Et pour la grâce, comment l’avez-vous laissée transparaître ?
Je n’ai pas cherché à l’évoquer, je suis restée sur la ligne point de vue original sur la vie/ douleur et je crois que ca a vraiment marché. La première scène qu’on a tournée est en fait la dernière du film et ça a été un peu difficile. Mais Brendan est un formidable acteur et pour les scènes suivantes, on savait comment on allait faire, les choses étaient en place.

Le réalisateur John McDonagh a parlé du personnage de Teresa avec vous ?
Pas du tout, et c’est très bien comme ça. Quand on fait du cinéma on n’en parle pas, on le fait c’est tout. A la limite après on peut en parler. Souvent d’ailleurs on découvre le travail qui a été fait sur les personnages au moment des interviews Avec l’expérience j’ai appris à me méfier des réalisateurs qui parlent trop de leurs personnages. En général, c’est avec ceux-là que le film ne va pas se faire.

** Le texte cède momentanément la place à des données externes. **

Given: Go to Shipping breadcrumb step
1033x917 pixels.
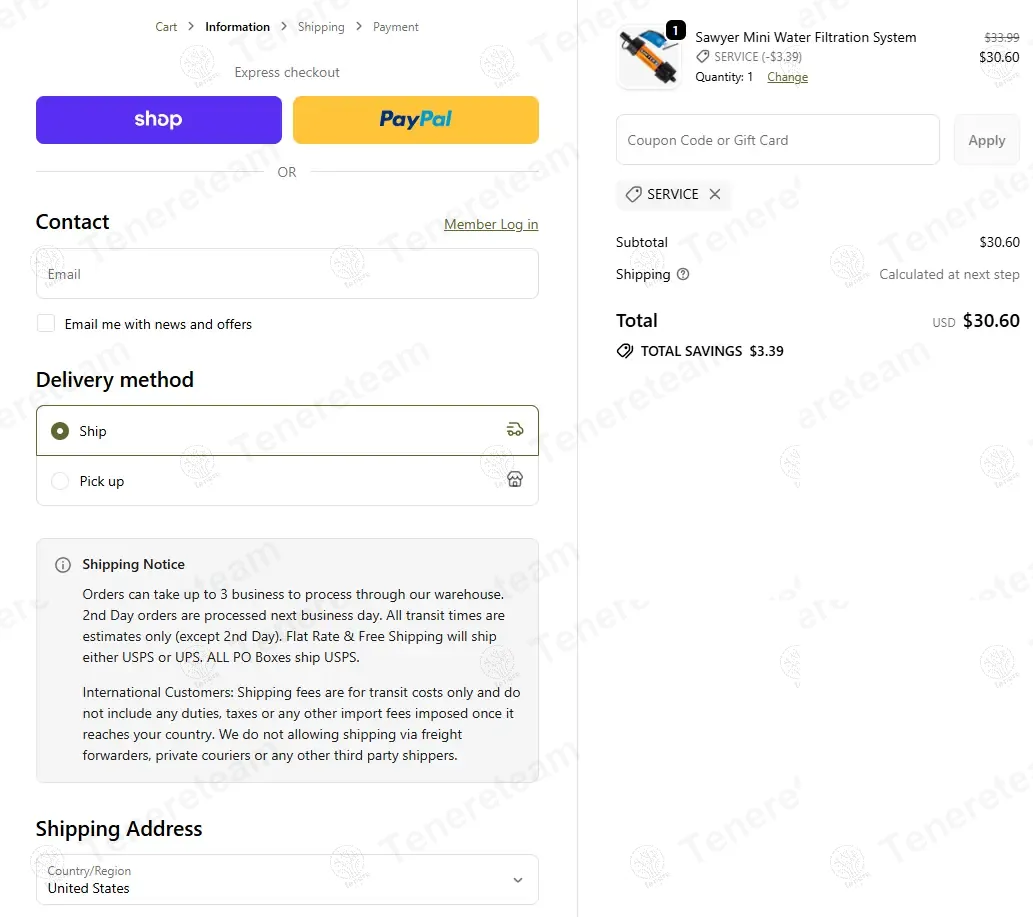Looking at the screenshot, I should pos(321,27).
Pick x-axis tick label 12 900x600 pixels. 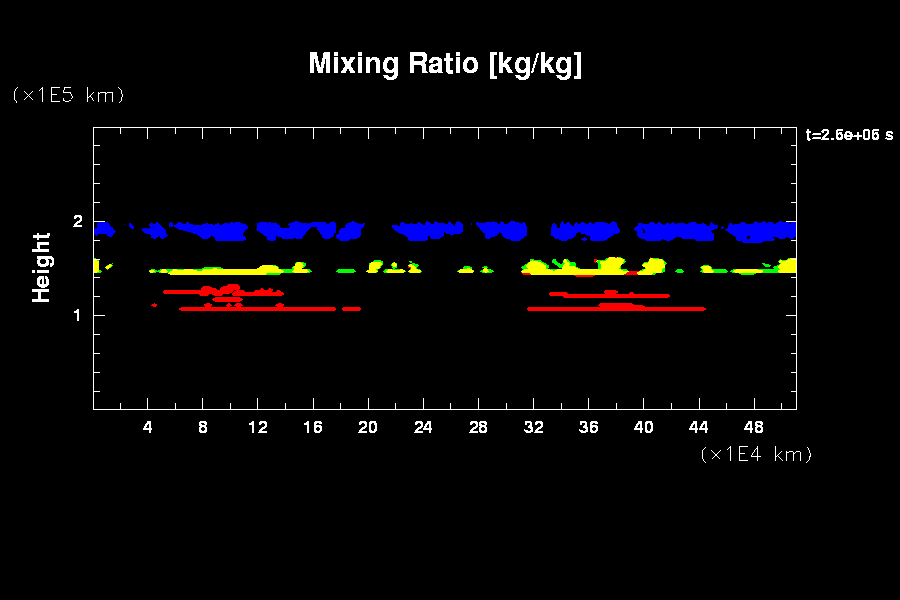pos(258,428)
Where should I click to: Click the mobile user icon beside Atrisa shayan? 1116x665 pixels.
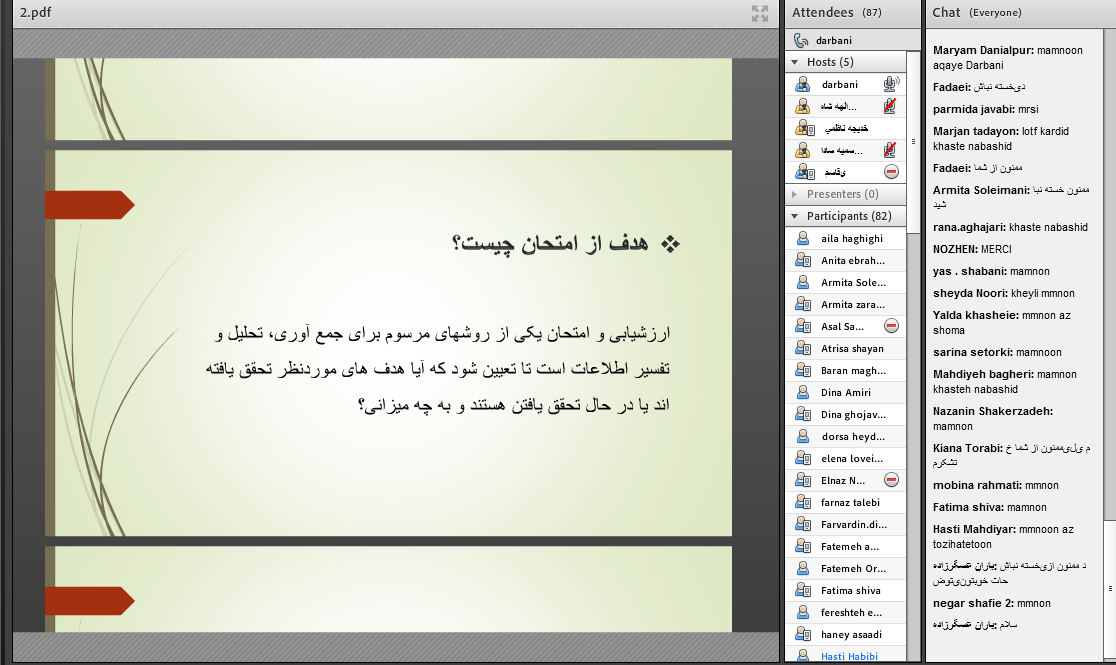tap(802, 348)
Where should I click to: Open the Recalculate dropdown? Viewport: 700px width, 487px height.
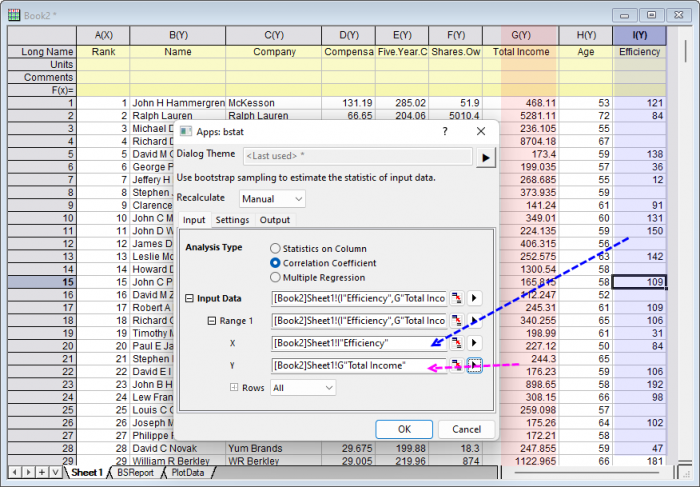coord(272,199)
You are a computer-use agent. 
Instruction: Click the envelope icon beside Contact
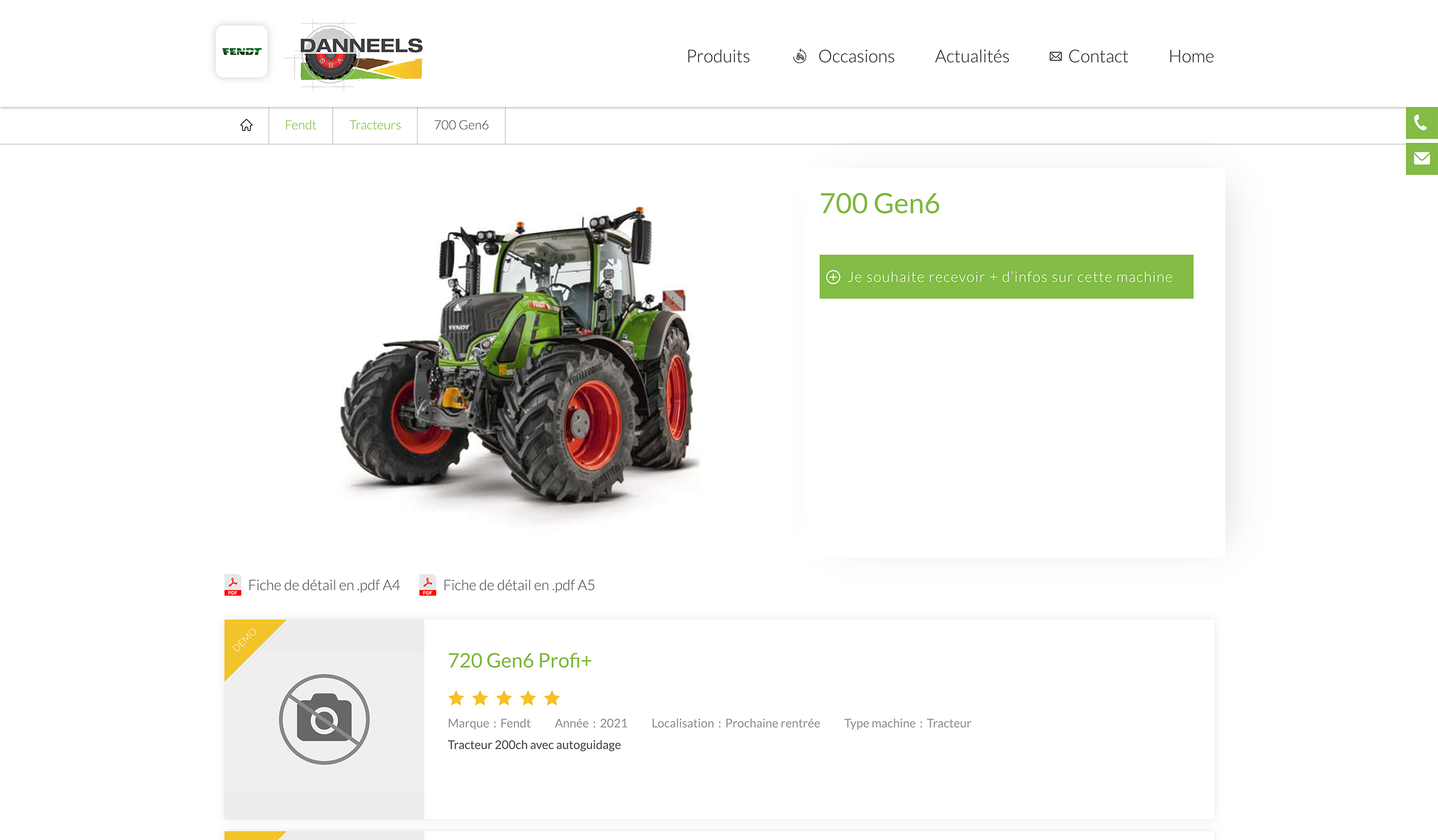1055,56
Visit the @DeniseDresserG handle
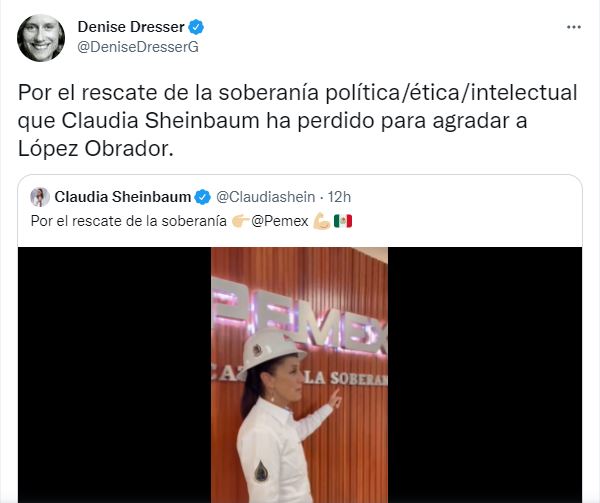 tap(138, 47)
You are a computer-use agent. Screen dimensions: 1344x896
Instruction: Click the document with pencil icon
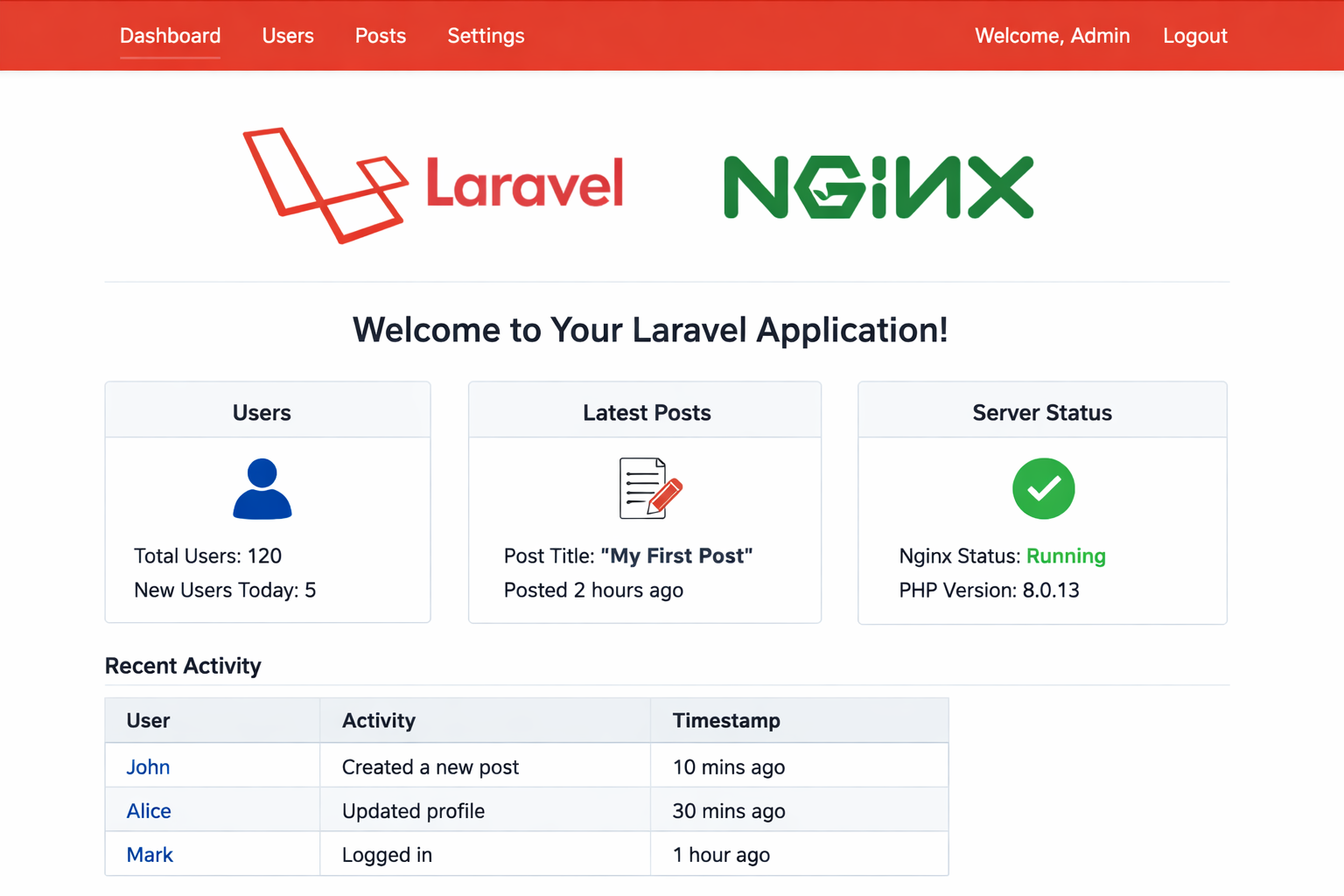click(649, 488)
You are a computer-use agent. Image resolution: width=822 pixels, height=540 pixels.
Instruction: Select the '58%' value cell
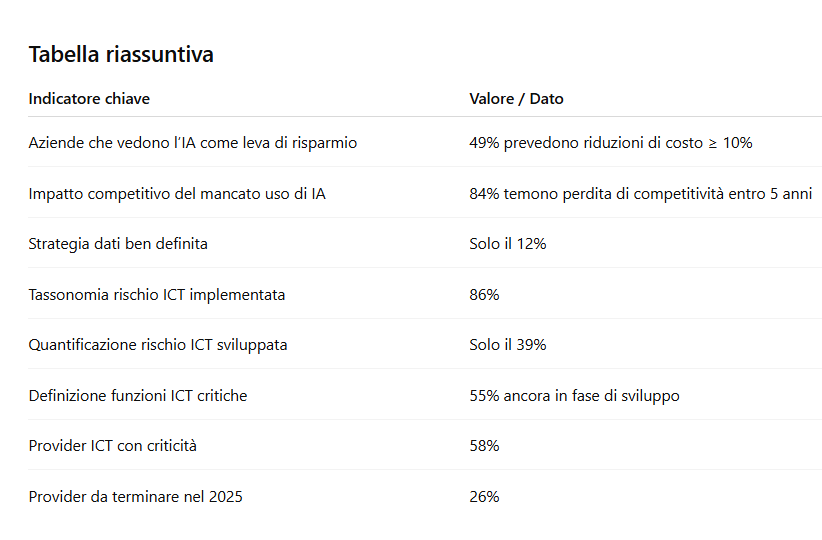[484, 446]
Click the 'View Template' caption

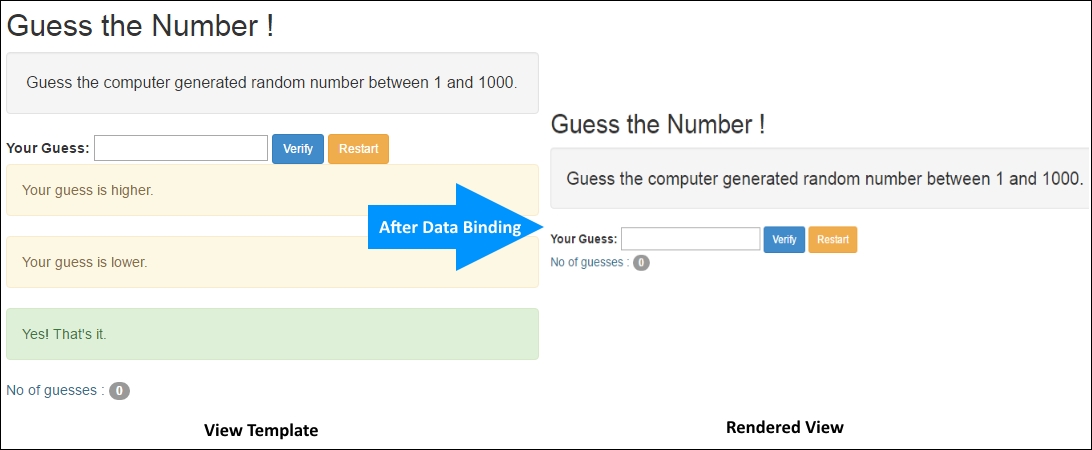tap(261, 430)
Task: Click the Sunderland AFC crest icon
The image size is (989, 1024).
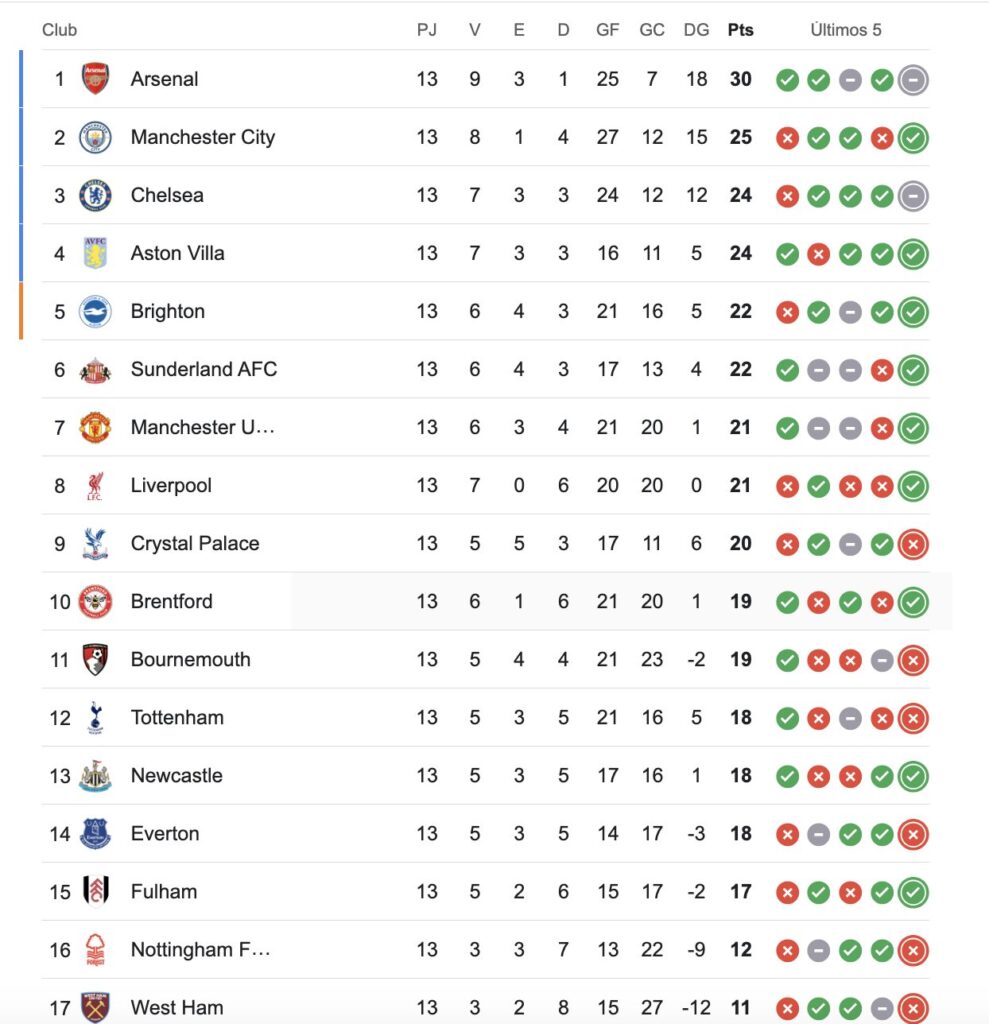Action: (95, 369)
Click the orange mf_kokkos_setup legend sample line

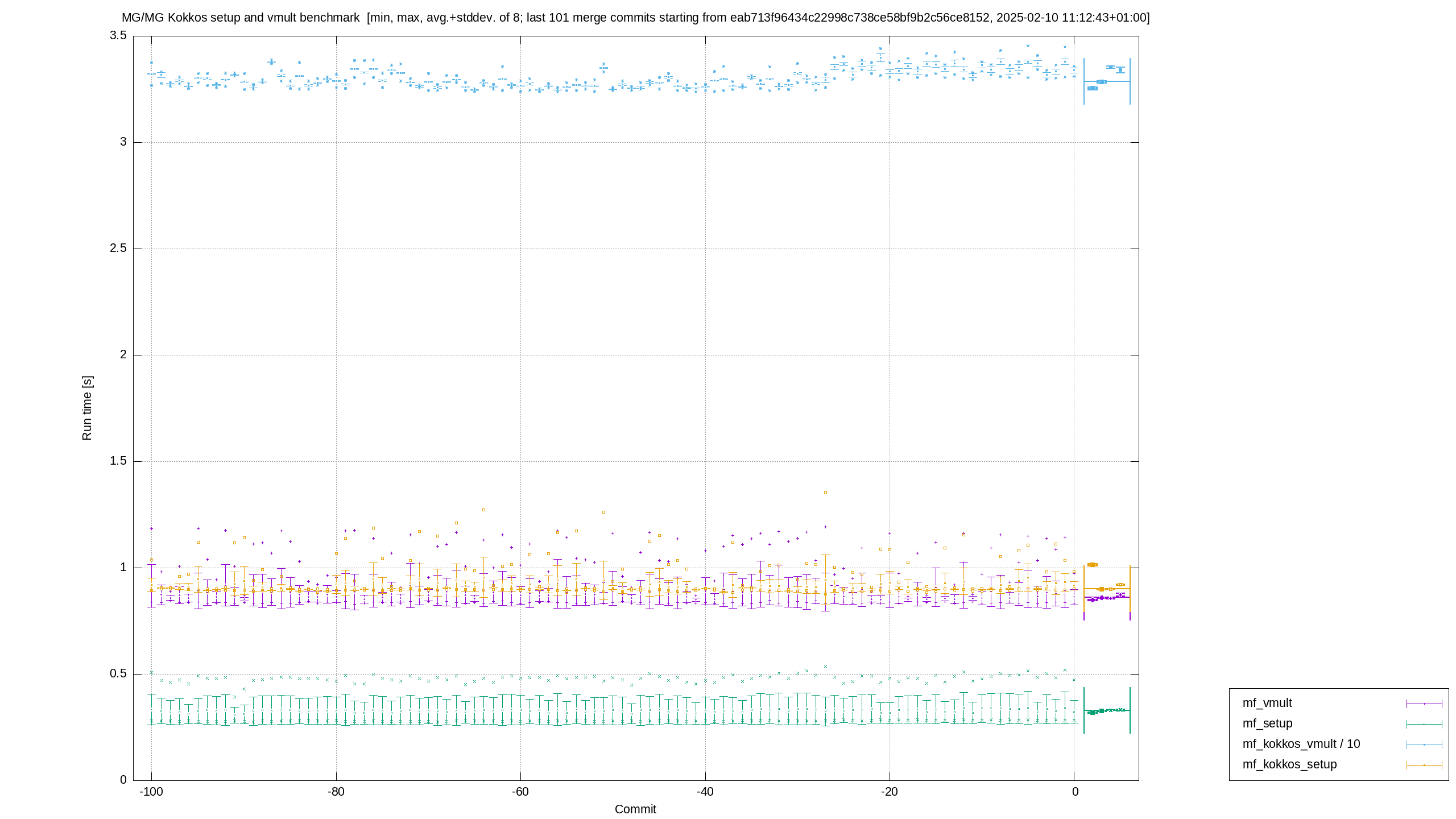[1424, 765]
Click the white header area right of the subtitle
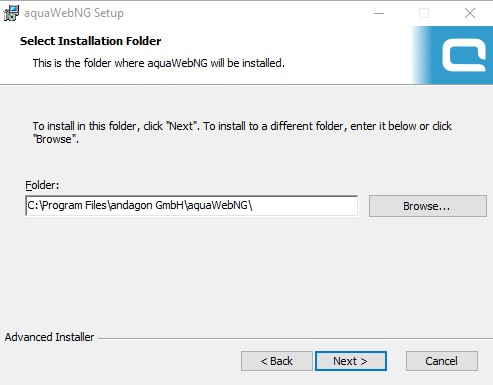Viewport: 493px width, 385px height. click(347, 63)
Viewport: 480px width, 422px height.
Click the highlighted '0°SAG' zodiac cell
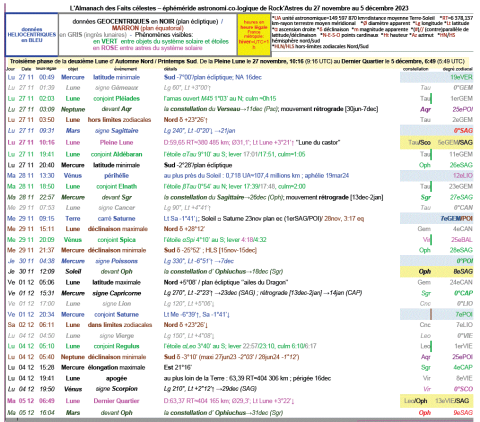[463, 130]
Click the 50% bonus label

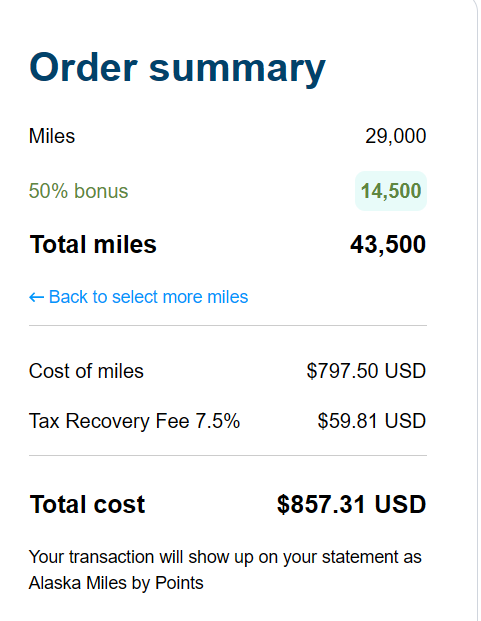tap(78, 191)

Vous enchaînez les tournages assez éprouvants (en Lituanie, au Maroc) et les rôles très intenses. Qui plus est, vous avez la réputation de vous investir totalement dans vos rôles. Y-a-t-il des moments ou cela vous épuise, ou vous doutez ?
A partir du moment où je veux faire un film où le scénario m’a plu et où je veux travailler avec le réalisateur, non plus rien ne peut me faire douter. Bien sur certains jours je n’ai pas envie, je resterai bien tranquille, mais ce qui m’importe c’est qu’on fasse un bon film, qu’on le porte jusqu’au bout. Pour ce faire, il faut que je trouve la porte d’entrée dans mon personnage. Si c’est une femme qui m’est insupportable ou avec laquelle je n’irais pas boire un café, rien à faire, je refuse le rôle. Je ne fais pas confiance à ceux qui me disent qu’un personnage me ressemble quand je n’en trouve pas la clé. Il n’y a que quelqu’un que je connais bien et avec qui j’ai beaucoup travaillé comme Denys Arcand, peut-être, qui pourrait me convaincre d’aller dans une direction nouvelle et face à laquelle mon instinct me dit de ne pas m’engager.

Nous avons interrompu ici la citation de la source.